The increasing size of the federal work force is an early indication of what lies ahead. The Bureau of Labor Statistics reports that in the last year the federal government added 86,000 permanent (non-Census) jobs to the rolls. And high-paying jobs at that: The number of federal salaries over $100,000 per year has increased by nearly 50% since the beginning of the recession.
Today, the average federal worker earns 77% more than the average private-sector worker, according to a USA Today analysis of data from the federal Office of Personnel Management. To pay for bigger government, the private sector will bear a heavier tax burden far into the future, suppressing the innovation and entrepreneurship that creates growth and real opportunity, not to mention the revenue that pays for everything else in the first place.

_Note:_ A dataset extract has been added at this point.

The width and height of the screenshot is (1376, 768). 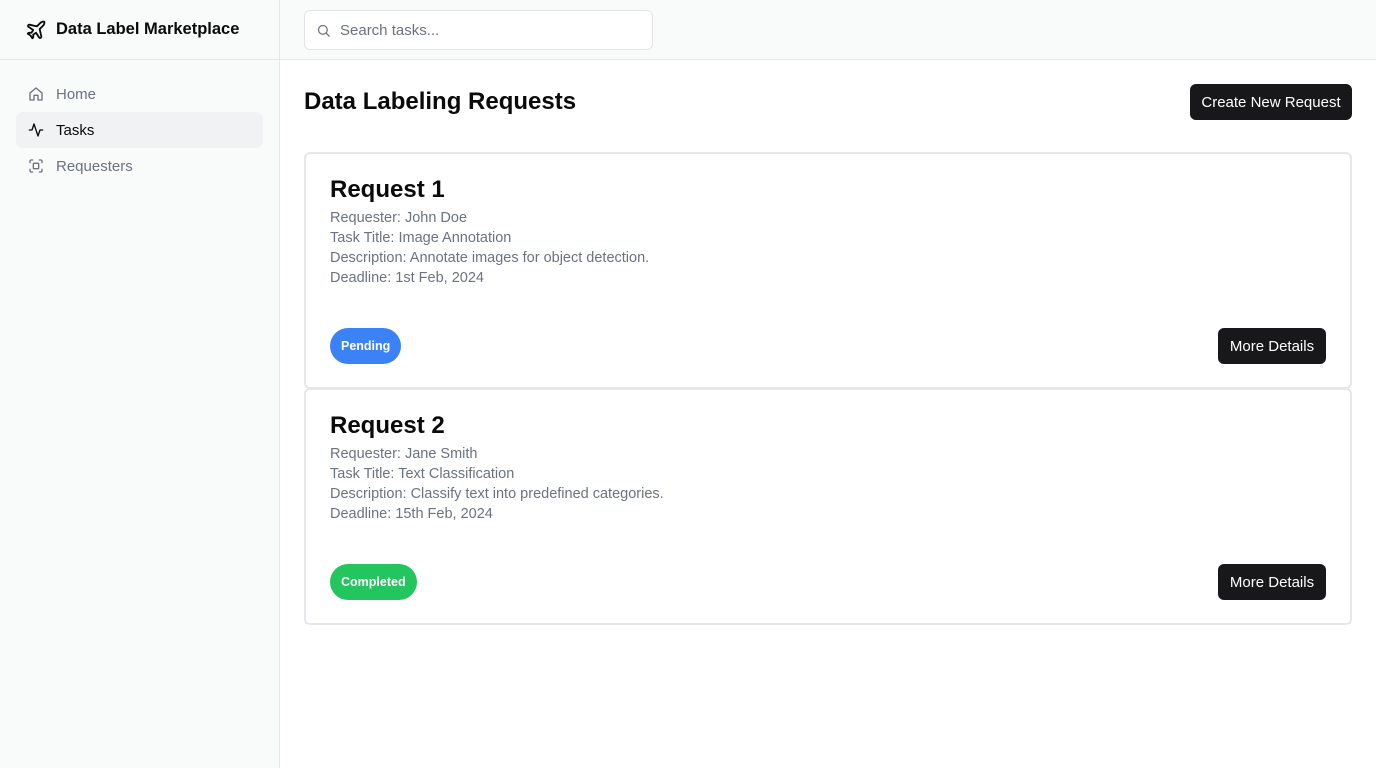 What do you see at coordinates (76, 94) in the screenshot?
I see `sidebar-item-label: Home` at bounding box center [76, 94].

If these trends are not reversed, it is hard to see how our culture of free enterprise will not change. More and more Americans, especially younger Americans, will grow accustomed to a system in which the government pays better wages, offers the best job protection, allows the earliest retirement, and guarantees the most lavish pensions. Against such competition, more and more young, would-be entrepreneurs will inevitably choose the safety and comfort of government employment—and do so with all the drive that is generally thought to be "good enough" for that kind of work.
What will happen as our increasing number of state employees confront a shrinking private-sector tax base? Just look to the streets of Athens.
"Get me to the Greek" which opens today with P. Diddy or Puff Daddy or Sean Whomever is probably a prophetic symbol of the systemic degeneracy coming down the pike as America succumbs to the fantasy of the "free lunch."" Then the Eurotards will be joined by Ameritards, and the planet's last best hope will be snuffed out, not with a bang, but a whimper.